「おーい、なまえ!」


名前を呼ばれて振り向けば、堂々と女の子を引き連れている男。私に向かって手を挙げているその人は、紛れもなく私の彼氏なんだけれど。


「健人。どうしたの?」
「え、一緒に帰らないの?」


彼は目を開いて驚く。そりゃあ帰りたいけれど、彼の両脇のお姉さんは彼と帰る気満々で…


「え…うん、帰ろうか」
「はは、よかったー」


引き止める2人をひらりと交わして私の方に歩いて来る。もちろん私は嬉しいけれど、私を見る2人の視線が痛いのも事実。
告白したのは私だし、いつも私だけ気持ちが空回りしてるんじゃないかと不安になる。

博愛主義は理解しているつもりだった。けれど、彼にとって“彼女”というポジションは特別じゃないのかもしれない。

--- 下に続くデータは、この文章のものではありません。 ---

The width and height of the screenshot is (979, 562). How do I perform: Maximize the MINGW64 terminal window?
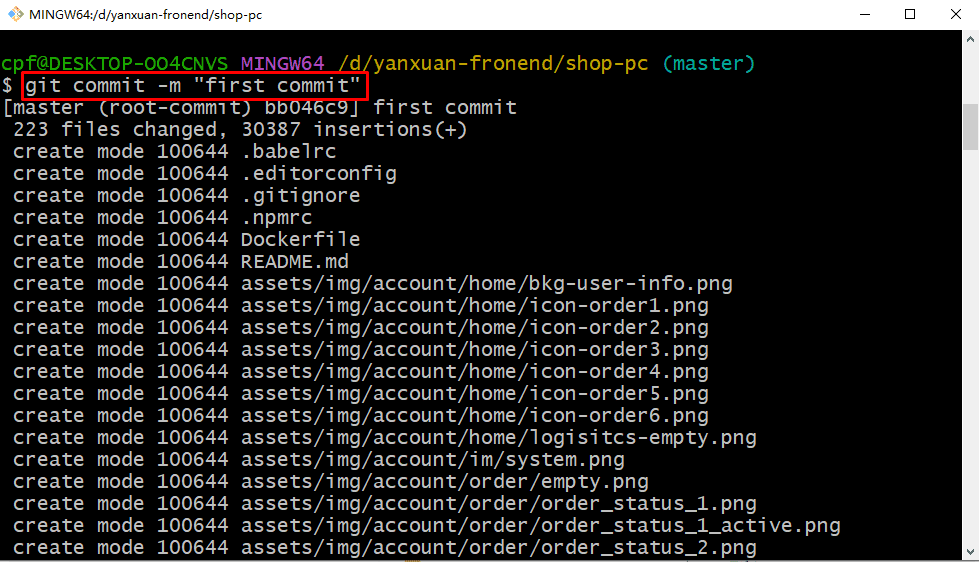[910, 14]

「何でそんな難しい顔してんのー?可愛い顔が台なしじゃん」
「別に、何もないよ」
「…オレには言えない?」


私の答えに彼は眉を寄せて苦笑した。でも、言えない。言ったら何もかもが崩れてしまう気がするから。彼はまだ苦く笑ったままで、しばらくすると口を開いた。

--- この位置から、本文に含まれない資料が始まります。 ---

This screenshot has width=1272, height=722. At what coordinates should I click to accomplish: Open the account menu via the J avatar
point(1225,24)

「オレ、そんなに頼りないかなあ?もっと頼っていいのに」
「…へ?」
「なまえの彼氏だからさ、オレ!あんまり頼ってくれないけど」


彼は切なそうに笑った。見たことのない表情に、一瞬ドキリとする。彼は少し早く前へ歩いて、私の目の前で立ち止まった。


「オレ多分ね、なまえが思ってるよりなまえのこと好きだよ」


彼はポケットに手を入れ、屈みながら微笑む。ちょっと垂れた目が私を捉えると、ギュッと胸が苦しくなる。


「私、嫉妬してたのかもしれない」
「嫉妬?」


彼は目を見開いて驚いていた。


「健人の回りの女の子がちょっと羨ましかったのかも」
「ははっ、」


ふと彼を見れば、いつもの笑顔で笑っている。そしてギュッと抱きしめられて彼の顎が頭の上に乗った。


「かなり心配したのに!それオレ超嬉しいじゃん!」
「嬉しい…?」
「ヤキモチ!妬いてくれた」


抱きしめる力がより強くなって、一層彼の香りに包まれる。


「最近そっけないから嫌われたかと思ってた」


ぼそりと呟いた彼の言葉を聞いて抱きしめ返すとぽんぽんと頭を撫でられた。


想いが大きい故


――私の勘違い、だったみたい。